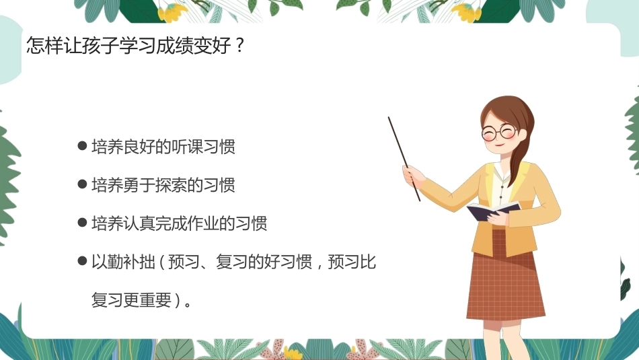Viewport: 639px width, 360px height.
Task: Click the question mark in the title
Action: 239,45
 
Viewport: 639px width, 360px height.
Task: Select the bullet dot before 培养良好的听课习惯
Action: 82,146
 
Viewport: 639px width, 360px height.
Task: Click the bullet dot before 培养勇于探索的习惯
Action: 82,184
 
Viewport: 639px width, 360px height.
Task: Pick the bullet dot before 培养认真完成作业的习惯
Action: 82,223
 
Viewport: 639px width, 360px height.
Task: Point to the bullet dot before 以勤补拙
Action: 82,261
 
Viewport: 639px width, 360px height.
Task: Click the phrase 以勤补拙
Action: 124,261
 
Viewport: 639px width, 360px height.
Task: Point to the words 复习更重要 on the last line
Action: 131,300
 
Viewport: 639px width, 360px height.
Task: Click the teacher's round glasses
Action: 499,133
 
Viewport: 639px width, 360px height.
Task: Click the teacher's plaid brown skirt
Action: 505,277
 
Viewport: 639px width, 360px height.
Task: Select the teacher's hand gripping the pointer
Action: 412,176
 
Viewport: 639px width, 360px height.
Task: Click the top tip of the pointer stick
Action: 389,118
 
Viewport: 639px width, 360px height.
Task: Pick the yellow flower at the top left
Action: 173,12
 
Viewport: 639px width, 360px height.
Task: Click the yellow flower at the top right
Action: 467,12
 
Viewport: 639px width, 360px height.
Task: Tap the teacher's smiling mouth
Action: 498,145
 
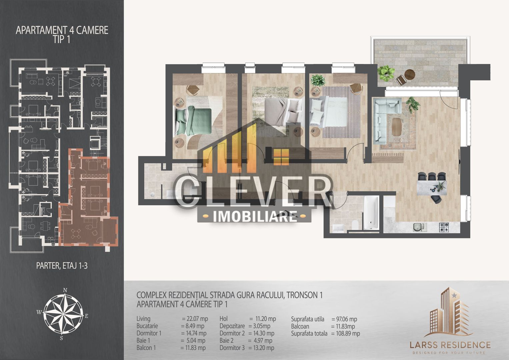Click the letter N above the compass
coord(66,290)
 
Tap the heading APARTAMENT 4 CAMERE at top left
coord(62,30)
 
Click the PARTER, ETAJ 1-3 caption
coord(62,266)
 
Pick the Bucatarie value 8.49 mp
coord(193,326)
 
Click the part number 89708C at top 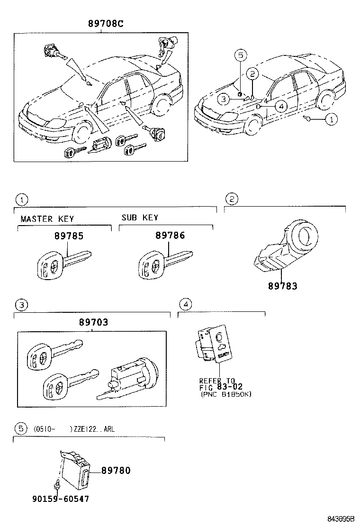105,24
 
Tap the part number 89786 170,236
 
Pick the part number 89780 116,471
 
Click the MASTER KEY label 47,219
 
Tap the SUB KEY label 140,218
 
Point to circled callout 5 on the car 240,55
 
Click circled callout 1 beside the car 331,119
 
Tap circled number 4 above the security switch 186,304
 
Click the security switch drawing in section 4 214,348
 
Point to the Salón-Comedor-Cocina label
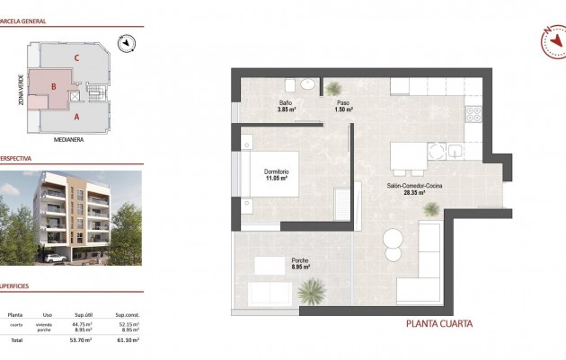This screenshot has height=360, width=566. point(415,188)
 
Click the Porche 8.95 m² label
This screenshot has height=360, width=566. point(300,263)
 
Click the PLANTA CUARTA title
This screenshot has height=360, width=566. point(438,324)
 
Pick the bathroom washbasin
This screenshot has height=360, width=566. point(307,85)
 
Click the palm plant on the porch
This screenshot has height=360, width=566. point(313,290)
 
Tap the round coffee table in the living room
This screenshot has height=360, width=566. point(393,238)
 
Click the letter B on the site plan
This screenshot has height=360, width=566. point(55,87)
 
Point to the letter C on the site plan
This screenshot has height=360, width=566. point(78,58)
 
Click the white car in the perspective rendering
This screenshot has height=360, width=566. point(54,257)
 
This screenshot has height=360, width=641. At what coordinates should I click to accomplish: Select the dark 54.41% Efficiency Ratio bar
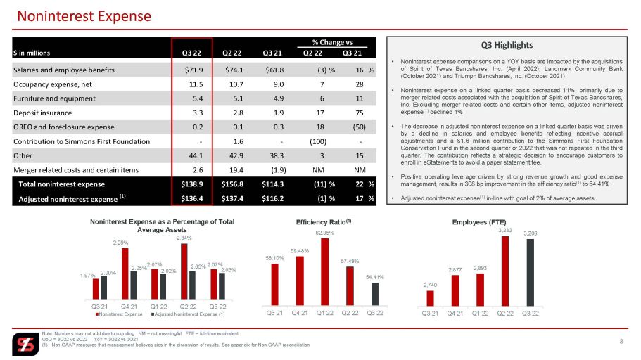(x=374, y=294)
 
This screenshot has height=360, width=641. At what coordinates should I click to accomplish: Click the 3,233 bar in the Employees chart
(x=505, y=271)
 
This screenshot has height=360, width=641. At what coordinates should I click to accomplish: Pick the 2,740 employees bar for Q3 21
(x=430, y=298)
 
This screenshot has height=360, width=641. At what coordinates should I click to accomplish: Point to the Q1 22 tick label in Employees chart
(x=480, y=314)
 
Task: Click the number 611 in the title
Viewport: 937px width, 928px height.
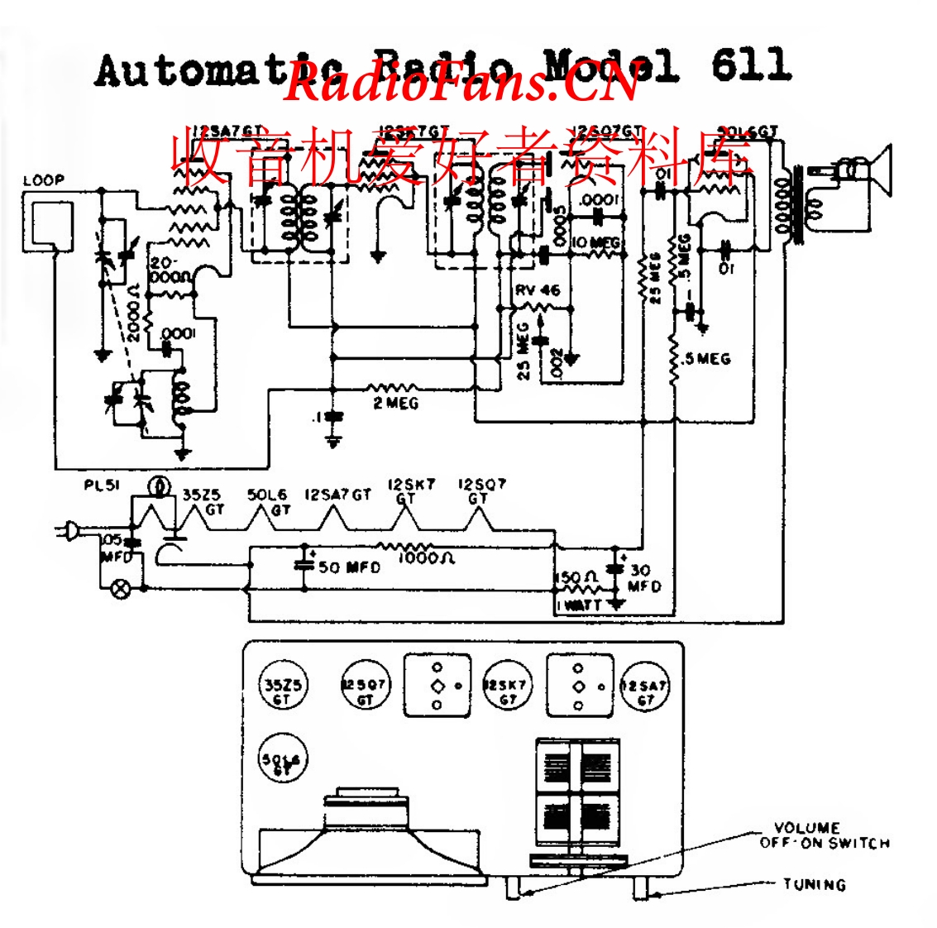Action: [x=750, y=65]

GIVEN EXERCISE:
Copy the data above, from the line with "Click the Porche 8.95 m² label" to the line with "(x=374, y=294)", including both of those lines. Leave the pictures out of your copy.

EXPECTED ANSWER:
Click the Porche 8.95 m² label
This screenshot has height=360, width=566. point(300,263)
 
Click the PLANTA CUARTA title
This screenshot has height=360, width=566. point(438,324)
 
Pick the bathroom washbasin
This screenshot has height=360, width=566. point(307,85)
 
Click the palm plant on the porch
This screenshot has height=360, width=566. point(313,290)
 
Tap the round coffee table in the living room
This screenshot has height=360, width=566. point(393,238)
 
Click the letter B on the site plan
This screenshot has height=360, width=566. point(55,87)
 
Point to the letter C on the site plan
This screenshot has height=360, width=566. point(78,58)
 
Click the white car in the perspective rendering
This screenshot has height=360, width=566. point(54,257)
 
This screenshot has height=360, width=641. At what coordinates should I click to accomplish: Select the dark 54.41% Efficiency Ratio bar
(x=374, y=294)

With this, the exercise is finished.